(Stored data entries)
BEGIN
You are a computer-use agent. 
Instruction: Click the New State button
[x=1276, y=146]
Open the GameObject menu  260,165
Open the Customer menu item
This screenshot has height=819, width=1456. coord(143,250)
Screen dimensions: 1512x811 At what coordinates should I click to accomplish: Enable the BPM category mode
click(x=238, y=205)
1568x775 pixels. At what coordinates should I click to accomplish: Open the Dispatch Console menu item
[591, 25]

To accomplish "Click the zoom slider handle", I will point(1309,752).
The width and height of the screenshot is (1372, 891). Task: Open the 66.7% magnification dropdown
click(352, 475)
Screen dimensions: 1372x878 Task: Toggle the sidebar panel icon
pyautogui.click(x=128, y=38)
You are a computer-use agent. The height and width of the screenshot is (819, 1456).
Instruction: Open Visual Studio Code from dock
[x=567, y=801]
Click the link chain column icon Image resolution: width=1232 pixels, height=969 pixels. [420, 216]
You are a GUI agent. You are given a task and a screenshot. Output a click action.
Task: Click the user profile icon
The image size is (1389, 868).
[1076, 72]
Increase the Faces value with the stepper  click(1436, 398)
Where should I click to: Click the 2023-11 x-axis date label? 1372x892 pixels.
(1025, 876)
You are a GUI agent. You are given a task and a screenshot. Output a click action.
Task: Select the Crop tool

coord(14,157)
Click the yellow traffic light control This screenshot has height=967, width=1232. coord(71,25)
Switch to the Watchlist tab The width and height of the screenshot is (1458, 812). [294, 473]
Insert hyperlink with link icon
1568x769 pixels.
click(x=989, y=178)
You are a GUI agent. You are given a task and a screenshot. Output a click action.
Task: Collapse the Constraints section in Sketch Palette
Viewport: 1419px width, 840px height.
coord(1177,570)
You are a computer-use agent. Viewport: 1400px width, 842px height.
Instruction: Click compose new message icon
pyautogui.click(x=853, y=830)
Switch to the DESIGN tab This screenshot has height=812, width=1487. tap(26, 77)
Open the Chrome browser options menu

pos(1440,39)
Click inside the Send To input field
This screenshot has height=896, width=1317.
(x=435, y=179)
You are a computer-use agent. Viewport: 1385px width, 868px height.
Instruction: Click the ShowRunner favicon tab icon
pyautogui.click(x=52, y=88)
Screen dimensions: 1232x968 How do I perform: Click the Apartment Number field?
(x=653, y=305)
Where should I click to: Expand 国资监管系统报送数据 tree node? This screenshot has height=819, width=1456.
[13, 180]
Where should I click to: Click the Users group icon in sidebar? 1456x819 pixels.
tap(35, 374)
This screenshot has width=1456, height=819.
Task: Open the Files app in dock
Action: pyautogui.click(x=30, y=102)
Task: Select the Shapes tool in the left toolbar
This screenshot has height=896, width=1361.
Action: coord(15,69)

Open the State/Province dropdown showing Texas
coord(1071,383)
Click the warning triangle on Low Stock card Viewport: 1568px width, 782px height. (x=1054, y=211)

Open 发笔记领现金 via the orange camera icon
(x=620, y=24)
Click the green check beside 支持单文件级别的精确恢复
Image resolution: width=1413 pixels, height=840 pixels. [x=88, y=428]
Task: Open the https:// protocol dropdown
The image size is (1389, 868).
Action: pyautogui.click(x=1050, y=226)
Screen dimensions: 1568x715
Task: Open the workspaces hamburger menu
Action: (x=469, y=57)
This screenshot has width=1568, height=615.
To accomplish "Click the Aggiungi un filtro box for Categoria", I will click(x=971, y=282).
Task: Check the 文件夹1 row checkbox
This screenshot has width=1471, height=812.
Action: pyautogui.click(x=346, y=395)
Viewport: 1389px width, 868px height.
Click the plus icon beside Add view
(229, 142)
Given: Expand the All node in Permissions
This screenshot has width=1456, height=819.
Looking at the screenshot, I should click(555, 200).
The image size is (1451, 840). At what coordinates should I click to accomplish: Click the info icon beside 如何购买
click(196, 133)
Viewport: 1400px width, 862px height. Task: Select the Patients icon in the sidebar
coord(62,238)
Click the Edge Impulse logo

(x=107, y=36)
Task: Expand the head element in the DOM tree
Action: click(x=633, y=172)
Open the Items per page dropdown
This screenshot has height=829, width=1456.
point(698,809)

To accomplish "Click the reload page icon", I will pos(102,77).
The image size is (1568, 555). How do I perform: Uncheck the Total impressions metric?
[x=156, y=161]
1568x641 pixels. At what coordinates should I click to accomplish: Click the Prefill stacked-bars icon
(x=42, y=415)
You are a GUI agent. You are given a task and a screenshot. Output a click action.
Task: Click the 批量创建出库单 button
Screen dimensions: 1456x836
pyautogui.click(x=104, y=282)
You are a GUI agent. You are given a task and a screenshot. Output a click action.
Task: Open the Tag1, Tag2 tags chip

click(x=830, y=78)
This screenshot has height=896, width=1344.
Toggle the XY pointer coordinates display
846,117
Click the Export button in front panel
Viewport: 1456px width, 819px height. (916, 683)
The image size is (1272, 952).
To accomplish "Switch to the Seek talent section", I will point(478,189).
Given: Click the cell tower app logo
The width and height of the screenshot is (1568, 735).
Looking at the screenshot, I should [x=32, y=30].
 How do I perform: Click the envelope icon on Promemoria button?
END
PROBLEM STATEMENT: Repeat, exactly as they stand above, the lines from the line with "Click the link" to the line with "Task: Collapse the", both lines included.

ANSWER SPACE:
Click the link chain column icon Image resolution: width=1232 pixels, height=969 pixels. [420, 216]
You are a GUI agent. You are given a task and a screenshot. Output a click action.
Task: Click the user profile icon
The image size is (1389, 868).
[1076, 72]
Increase the Faces value with the stepper  click(1436, 398)
Where should I click to: Click the 2023-11 x-axis date label? 1372x892 pixels.
(1025, 876)
You are a GUI agent. You are given a task and a screenshot. Output a click action.
Task: Select the Crop tool

coord(14,157)
Click the yellow traffic light control This screenshot has height=967, width=1232. coord(71,25)
Switch to the Watchlist tab The width and height of the screenshot is (1458, 812). [294, 473]
Insert hyperlink with link icon
1568x769 pixels.
click(x=989, y=178)
You are a GUI agent. You are given a task and a screenshot. Output a click action.
Task: Collapse the Constraints section in Sketch Palette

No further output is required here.